Arzam was momentarily taken aback by the shehzadi's faith in herself but soon found himself leaning into her with a splitting grin, "It was a foolish idea regardless but I cannot find it in myself to complain. Not when you're right in front of me, in my domain."
The Sultan's face changed after a moment and he pulled on the ebony locks his hands were clutching until her face was level with his. "What baffles me though is how foolish your refusal is."
The shehzadi's face was pinched in annoyance and her biting tone was making her irritation known, "I came here for political reasons, not matrimonial ones."
"We'll see about that."
Zartasha bristled at his low murmur, "Pardon?"
Arzam brushed off her denial to segue back into their initial conversation, "Not pardoned. Now, what could you have possibly enticed me with to keep you here if not yourself?"
She attempted to exhale her budding frustrations and answered swiftly. "I would have proposed a land division on the outskirts of Sherqul so I would get more time while you went over the details." The Malka-to-be waved her hand through the air as if dismissing his presence.
He caught that hand and asked her what he saw as an earnest question, "Tell me, why would I agree to that? What is stopping me from taking over all of Sherqul and making it mine instead?"
Zartasha's anger flared up, her stare no less minacious than a teer aiming straight for his chest as she professed, "Me!"
Drawing away from his shehzadi, the supreme ruler of Kalthura placed both of his hands on his heart to make a theatrical statement, "You indeed."

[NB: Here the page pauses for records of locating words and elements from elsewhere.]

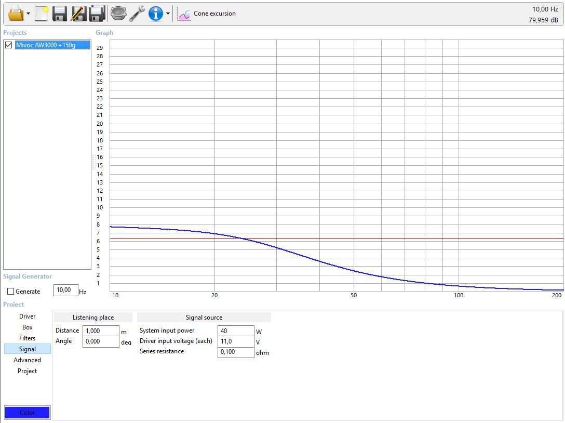Open project with the folder icon
The height and width of the screenshot is (423, 565).
(16, 14)
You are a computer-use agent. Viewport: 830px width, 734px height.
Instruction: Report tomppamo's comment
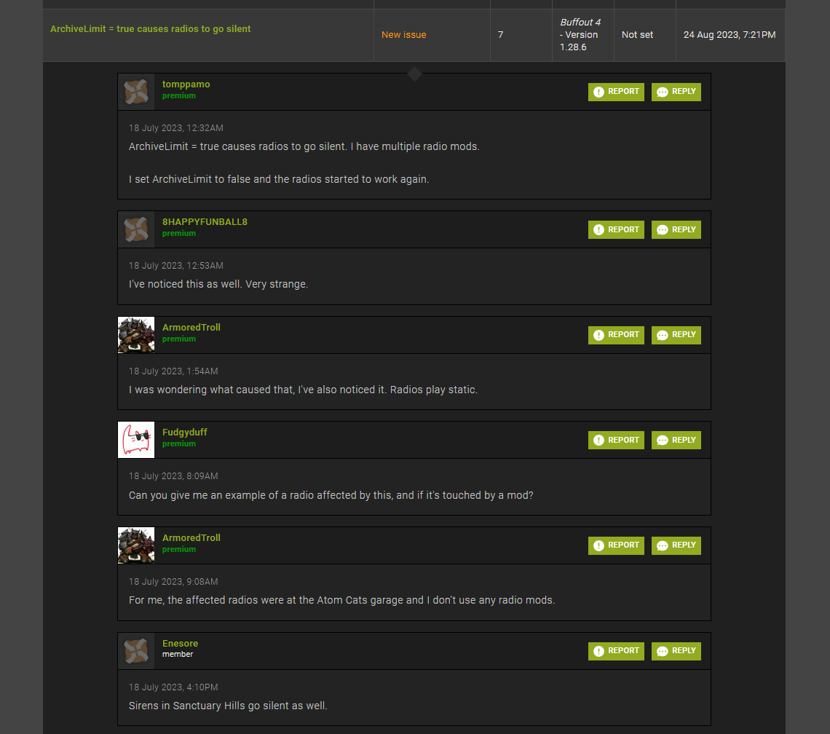616,92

Rolling her eyes, the soon-to-be Malka decided she was done with his unhinged self. And as soon as the threat of him had pulled away, she rose from the chair that seemed to have grown chains.

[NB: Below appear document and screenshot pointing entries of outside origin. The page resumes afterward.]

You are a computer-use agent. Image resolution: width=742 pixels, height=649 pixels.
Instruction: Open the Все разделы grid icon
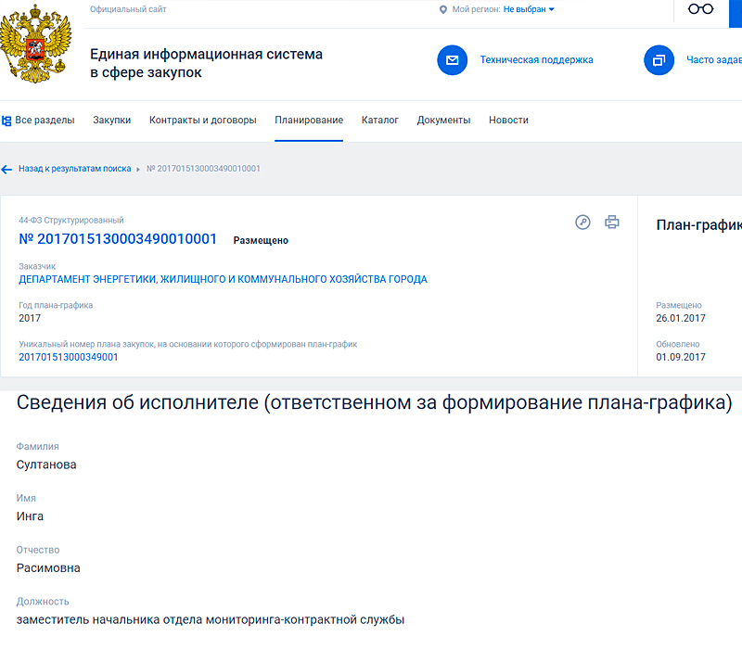click(7, 120)
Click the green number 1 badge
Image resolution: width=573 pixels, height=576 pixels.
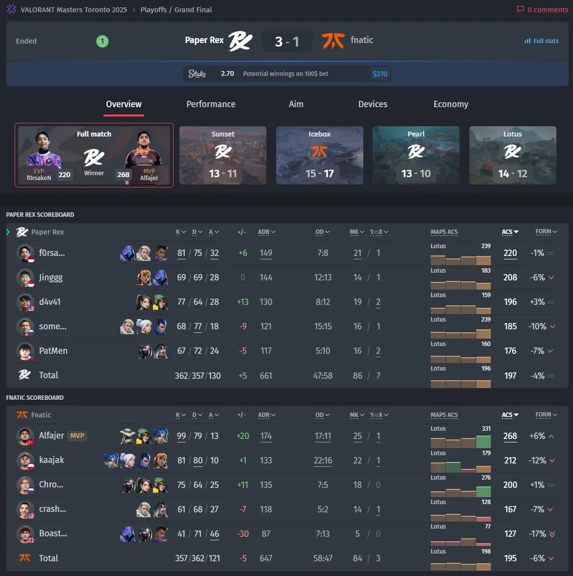coord(102,41)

With pride laced into her steps, Zartasha was heading for the doors when Arzam blocked her path. "Ponder on your answer a bit longer. You have some mohlat because the truth is that you aren't leaving this mehal unmarried, Malka."
She would have responded to him if it was not for the quaking noise that followed his words. The pair of them were taken away from their heated moment when they heard the thundering sound of hooves hitting Qalmazar's sands. Instantaneously, Sultan Arzam Hyderi knew his mares had brought betrayal weaved into their manes as a message for their master, racing against the dark cloak of the night sky to reach him.
Arzam turned to leave but before his maids could accompany Zartasha once more, the Sultan pointedly told her, "It would be in your favour to make this a union of your choosing and not force my hand."